- _EXERCICE_: Présentez toutes les lignes ci-dessous sous forme de liste JSON de chaînes, à raison d'une chaîne par ligne et sans les lignes vides.

===== EXTRAITS DES LIGNES

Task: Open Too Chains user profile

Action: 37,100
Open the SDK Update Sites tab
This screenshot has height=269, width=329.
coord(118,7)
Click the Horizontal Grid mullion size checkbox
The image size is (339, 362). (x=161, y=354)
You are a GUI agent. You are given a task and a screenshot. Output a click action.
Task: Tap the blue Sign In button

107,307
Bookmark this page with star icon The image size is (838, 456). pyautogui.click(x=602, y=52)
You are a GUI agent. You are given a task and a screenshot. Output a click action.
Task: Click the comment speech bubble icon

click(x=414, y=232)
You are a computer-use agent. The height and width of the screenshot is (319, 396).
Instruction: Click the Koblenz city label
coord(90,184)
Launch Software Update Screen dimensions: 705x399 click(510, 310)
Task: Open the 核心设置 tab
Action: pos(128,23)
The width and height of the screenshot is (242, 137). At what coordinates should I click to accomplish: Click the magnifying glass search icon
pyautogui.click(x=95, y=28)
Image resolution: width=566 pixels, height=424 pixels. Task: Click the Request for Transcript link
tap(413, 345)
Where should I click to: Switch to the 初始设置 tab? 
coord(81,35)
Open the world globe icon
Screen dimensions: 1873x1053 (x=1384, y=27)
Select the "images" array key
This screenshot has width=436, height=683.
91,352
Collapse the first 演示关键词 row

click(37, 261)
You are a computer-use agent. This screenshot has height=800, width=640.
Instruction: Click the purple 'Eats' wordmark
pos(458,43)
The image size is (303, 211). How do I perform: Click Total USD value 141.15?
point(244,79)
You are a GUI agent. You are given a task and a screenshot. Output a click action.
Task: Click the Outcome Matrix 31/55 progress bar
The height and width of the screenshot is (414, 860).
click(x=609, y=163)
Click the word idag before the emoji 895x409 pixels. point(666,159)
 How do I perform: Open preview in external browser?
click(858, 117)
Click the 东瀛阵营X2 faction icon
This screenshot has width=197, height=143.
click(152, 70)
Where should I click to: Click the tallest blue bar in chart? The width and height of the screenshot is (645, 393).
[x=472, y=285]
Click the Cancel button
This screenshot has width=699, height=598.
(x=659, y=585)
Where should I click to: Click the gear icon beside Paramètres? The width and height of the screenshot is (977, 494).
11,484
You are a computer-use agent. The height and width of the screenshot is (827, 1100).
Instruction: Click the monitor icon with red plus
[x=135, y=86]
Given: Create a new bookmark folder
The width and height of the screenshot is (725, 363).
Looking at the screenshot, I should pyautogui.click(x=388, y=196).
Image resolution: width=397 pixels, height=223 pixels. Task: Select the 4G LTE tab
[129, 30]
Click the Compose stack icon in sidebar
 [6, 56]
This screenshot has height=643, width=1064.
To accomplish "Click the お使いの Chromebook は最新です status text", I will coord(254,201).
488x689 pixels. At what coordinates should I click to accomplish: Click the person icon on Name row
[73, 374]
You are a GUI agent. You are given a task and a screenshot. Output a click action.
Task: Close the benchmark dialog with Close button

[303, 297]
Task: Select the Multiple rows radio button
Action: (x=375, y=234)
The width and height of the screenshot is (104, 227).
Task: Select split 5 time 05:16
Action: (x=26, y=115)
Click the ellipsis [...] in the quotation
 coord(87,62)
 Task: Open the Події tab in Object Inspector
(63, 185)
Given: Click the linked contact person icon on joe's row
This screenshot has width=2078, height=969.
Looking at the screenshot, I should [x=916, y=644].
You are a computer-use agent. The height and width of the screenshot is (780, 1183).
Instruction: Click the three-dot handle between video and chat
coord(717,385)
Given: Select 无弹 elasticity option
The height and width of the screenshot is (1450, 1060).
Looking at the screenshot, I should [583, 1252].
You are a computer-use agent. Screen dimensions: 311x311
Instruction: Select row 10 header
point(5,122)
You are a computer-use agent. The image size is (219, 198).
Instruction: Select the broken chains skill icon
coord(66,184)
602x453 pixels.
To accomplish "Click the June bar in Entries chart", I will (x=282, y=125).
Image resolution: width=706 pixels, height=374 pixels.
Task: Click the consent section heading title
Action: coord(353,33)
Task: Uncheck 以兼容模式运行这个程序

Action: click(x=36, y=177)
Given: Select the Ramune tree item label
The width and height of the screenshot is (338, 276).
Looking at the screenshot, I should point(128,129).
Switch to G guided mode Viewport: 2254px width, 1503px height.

==========

- _CORRIGÉ_:
[
  "Task: Open Too Chains user profile",
  "Action: 37,100",
  "Open the SDK Update Sites tab",
  "This screenshot has height=269, width=329.",
  "coord(118,7)",
  "Click the Horizontal Grid mullion size checkbox",
  "The image size is (339, 362). (x=161, y=354)",
  "You are a GUI agent. You are given a task and a screenshot. Output a click action.",
  "Task: Tap the blue Sign In button",
  "107,307",
  "Bookmark this page with star icon The image size is (838, 456). pyautogui.click(x=602, y=52)",
  "You are a GUI agent. You are given a task and a screenshot. Output a click action.",
  "Task: Click the comment speech bubble icon",
  "click(x=414, y=232)",
  "You are a computer-use agent. The height and width of the screenshot is (319, 396).",
  "Instruction: Click the Koblenz city label",
  "coord(90,184)",
  "Launch Software Update Screen dimensions: 705x399 click(510, 310)",
  "Task: Open the 核心设置 tab",
  "Action: pos(128,23)",
  "The width and height of the screenshot is (242, 137). At what coordinates should I click to accomplish: Click the magnifying glass search icon",
  "pyautogui.click(x=95, y=28)",
  "Image resolution: width=566 pixels, height=424 pixels. Task: Click the Request for Transcript link",
  "tap(413, 345)",
  "Where should I click to: Switch to the 初始设置 tab? ",
  "coord(81,35)",
  "Open the world globe icon",
  "Screen dimensions: 1873x1053 (x=1384, y=27)",
  "Select the \"images\" array key",
  "This screenshot has width=436, height=683.",
  "91,352",
  "Collapse the first 演示关键词 row",
  "click(37, 261)",
  "You are a computer-use agent. This screenshot has height=800, width=640.",
  "Instruction: Click the purple 'Eats' wordmark",
  "pos(458,43)",
  "The image size is (303, 211). How do I perform: Click Total USD value 141.15?",
  "point(244,79)",
  "You are a GUI agent. You are given a task and a screenshot. Output a click action.",
  "Task: Click the Outcome Matrix 31/55 progress bar",
  "The height and width of the screenshot is (414, 860).",
  "click(x=609, y=163)",
  "Click the word idag before the emoji 895x409 pixels. point(666,159)",
  " How do I perform: Open preview in external browser?",
  "click(858, 117)",
  "Click the 东瀛阵营X2 faction icon",
  "This screenshot has width=197, height=143.",
  "click(152, 70)",
  "Where should I click to: Click the tallest blue bar in chart? The width and height of the screenshot is (645, 393).",
  "[x=472, y=285]",
  "Click the Cancel button",
  "This screenshot has width=699, height=598.",
  "(x=659, y=585)",
  "Where should I click to: Click the gear icon beside Paramètres? The width and height of the screenshot is (977, 494).",
  "11,484",
  "You are a computer-use agent. The height and width of the screenshot is (827, 1100).",
  "Instruction: Click the monitor icon with red plus",
  "[x=135, y=86]",
  "Given: Create a new bookmark folder",
  "The width and height of the screenshot is (725, 363).",
  "Looking at the screenshot, I should pyautogui.click(x=388, y=196).",
  "Image resolution: width=397 pixels, height=223 pixels. Task: Select the 4G LTE tab",
  "[129, 30]",
  "Click the Compose stack icon in sidebar",
  " [6, 56]",
  "This screenshot has height=643, width=1064.",
  "To accomplish \"Click the お使いの Chromebook は最新です status text\", I will coord(254,201).",
  "488x689 pixels. At what coordinates should I click to accomplish: Click the person icon on Name row",
  "[73, 374]",
  "You are a GUI agent. You are given a task and a screenshot. Output a click action.",
  "Task: Close the benchmark dialog with Close button",
  "[303, 297]",
  "Task: Select the Multiple rows radio button",
  "Action: (x=375, y=234)",
  "The width and height of the screenshot is (104, 227).",
  "Task: Select split 5 time 05:16",
  "Action: (x=26, y=115)",
  "Click the ellipsis [...] in the quotation",
  " coord(87,62)",
  " Task: Open the Події tab in Object Inspector",
  "(63, 185)",
  "Given: Click the linked contact person icon on joe's row",
  "This screenshot has width=2078, height=969.",
  "Looking at the screenshot, I should [x=916, y=644].",
  "You are a computer-use agent. The height and width of the screenshot is (780, 1183).",
  "Instruction: Click the three-dot handle between video and chat",
  "coord(717,385)",
  "Given: Select 无弹 elasticity option",
  "The height and width of the screenshot is (1450, 1060).",
  "Looking at the screenshot, I should [583, 1252].",
  "You are a computer-use agent. Screen dimensions: 311x311",
  "Instruction: Select row 10 header",
  "point(5,122)",
  "You are a computer-use agent. The image size is (219, 198).",
  "Instruction: Select the broken chains skill icon",
  "coord(66,184)",
  "602x453 pixels.",
  "To accomplish \"Click the June bar in Entries chart\", I will (x=282, y=125).",
  "Image resolution: width=706 pixels, height=374 pixels.",
  "Task: Click the consent section heading title",
  "Action: coord(353,33)",
  "Task: Uncheck 以兼容模式运行这个程序",
  "Action: click(x=36, y=177)",
  "Given: Select the Ramune tree item label",
  "The width and height of the screenshot is (338, 276).",
  "Looking at the screenshot, I should point(128,129).",
  "Switch to G guided mode Viewport: 2254px width, 1503px height."
]